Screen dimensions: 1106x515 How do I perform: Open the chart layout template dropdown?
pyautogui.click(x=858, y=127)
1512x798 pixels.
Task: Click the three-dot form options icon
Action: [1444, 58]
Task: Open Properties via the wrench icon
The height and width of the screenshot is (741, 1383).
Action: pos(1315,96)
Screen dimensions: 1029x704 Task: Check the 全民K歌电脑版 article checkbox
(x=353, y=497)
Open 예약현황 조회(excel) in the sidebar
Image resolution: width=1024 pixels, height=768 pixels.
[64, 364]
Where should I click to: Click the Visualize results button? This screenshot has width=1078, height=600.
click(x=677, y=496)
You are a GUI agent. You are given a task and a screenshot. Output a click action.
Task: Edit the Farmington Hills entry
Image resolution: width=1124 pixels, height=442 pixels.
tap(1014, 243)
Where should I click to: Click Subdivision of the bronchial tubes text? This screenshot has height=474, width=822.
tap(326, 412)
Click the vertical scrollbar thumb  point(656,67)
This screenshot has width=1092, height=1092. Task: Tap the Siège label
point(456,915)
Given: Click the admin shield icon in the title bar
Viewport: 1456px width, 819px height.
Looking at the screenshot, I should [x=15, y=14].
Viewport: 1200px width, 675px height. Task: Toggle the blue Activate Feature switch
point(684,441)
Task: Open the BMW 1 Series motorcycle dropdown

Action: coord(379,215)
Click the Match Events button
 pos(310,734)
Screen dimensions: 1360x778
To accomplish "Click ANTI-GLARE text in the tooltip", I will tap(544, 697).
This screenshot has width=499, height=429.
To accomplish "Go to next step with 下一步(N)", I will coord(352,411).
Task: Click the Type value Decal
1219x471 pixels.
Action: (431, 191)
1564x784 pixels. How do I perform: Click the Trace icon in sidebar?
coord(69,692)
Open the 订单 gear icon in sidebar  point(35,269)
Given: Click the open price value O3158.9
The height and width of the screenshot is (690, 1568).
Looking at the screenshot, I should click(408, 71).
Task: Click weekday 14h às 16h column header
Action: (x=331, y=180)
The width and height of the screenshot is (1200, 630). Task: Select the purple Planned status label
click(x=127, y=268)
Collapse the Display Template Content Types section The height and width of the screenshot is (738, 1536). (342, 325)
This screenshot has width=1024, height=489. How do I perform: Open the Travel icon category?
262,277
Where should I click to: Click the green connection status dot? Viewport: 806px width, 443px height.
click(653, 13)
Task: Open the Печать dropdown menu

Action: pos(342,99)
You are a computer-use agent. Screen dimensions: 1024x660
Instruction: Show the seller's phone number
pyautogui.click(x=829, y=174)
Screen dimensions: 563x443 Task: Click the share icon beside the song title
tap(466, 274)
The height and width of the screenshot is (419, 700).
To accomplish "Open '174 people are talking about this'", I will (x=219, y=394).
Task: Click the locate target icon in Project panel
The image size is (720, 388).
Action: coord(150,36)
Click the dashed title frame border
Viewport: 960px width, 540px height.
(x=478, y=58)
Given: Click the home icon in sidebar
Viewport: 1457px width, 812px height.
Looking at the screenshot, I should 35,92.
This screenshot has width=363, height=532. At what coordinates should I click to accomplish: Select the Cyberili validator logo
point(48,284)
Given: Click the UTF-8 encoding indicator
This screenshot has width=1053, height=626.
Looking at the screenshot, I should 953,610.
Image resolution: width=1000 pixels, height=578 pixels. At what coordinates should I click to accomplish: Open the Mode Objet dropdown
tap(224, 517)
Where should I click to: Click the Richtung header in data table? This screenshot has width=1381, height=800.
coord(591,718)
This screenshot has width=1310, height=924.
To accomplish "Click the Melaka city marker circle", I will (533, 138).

____________

▶ [WHAT YOU SHOULD DO]:
Retype the entries starting at the first line and ending at the line that contains "click(x=677, y=496)", with both included, keeping every character unchanged.

▶ [TASK RESULT]:
Screen dimensions: 1106x515 How do I perform: Open the chart layout template dropdown?
pyautogui.click(x=858, y=127)
1512x798 pixels.
Task: Click the three-dot form options icon
Action: [1444, 58]
Task: Open Properties via the wrench icon
The height and width of the screenshot is (741, 1383).
Action: pos(1315,96)
Screen dimensions: 1029x704 Task: Check the 全民K歌电脑版 article checkbox
(x=353, y=497)
Open 예약현황 조회(excel) in the sidebar
Image resolution: width=1024 pixels, height=768 pixels.
[64, 364]
Where should I click to: Click the Visualize results button? This screenshot has width=1078, height=600.
click(x=677, y=496)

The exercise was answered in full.